I am trying to step on the moon
but my boss is calling to yell at me.
He says you didn’t think enough
about Canada. You were supposed to write
about everything, and you wrote about everything
but Canada. The place where he is saying this
is inside my phone, which is inside
my dream, which is upside my blue
pillow, the new sheets, the old fuzzy blanket,
the comforter I could have till
I die, depending on when I die,
the matching desk that came to me in a box.
And I am trying to step on the moon,
and no one has ever stepped on the moon,
so it is very important the step look right:
the way I leap, the way I touch,
the kind of footprint
I leave. But I am sleeping, in my room,
and my boss reminds me: Canada.
I say I’m on the moon; kind of busy right now.
I’m on the moon; how can you say I have forgotten Canada?
In fact I can see Canada, from all the way up here,
well not topography or even her
outline, my eyes are not telescopes, but I know she’s there
isn’t that enough?
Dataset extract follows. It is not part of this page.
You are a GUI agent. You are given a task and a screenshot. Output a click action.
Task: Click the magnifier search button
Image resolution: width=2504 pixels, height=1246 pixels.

He says no.
He says you are not looking.
He says you forgot, because you were too tired. I had to sleep
I tell him, in order to step on the moon. He says you forgot
Canada because you were busy on the moon. I say you did this
gave me this hunger to step. Canada, I am so sorry,
I am not being soft with you, I am not close enough;
I closed my eyes to you; I went to the moon.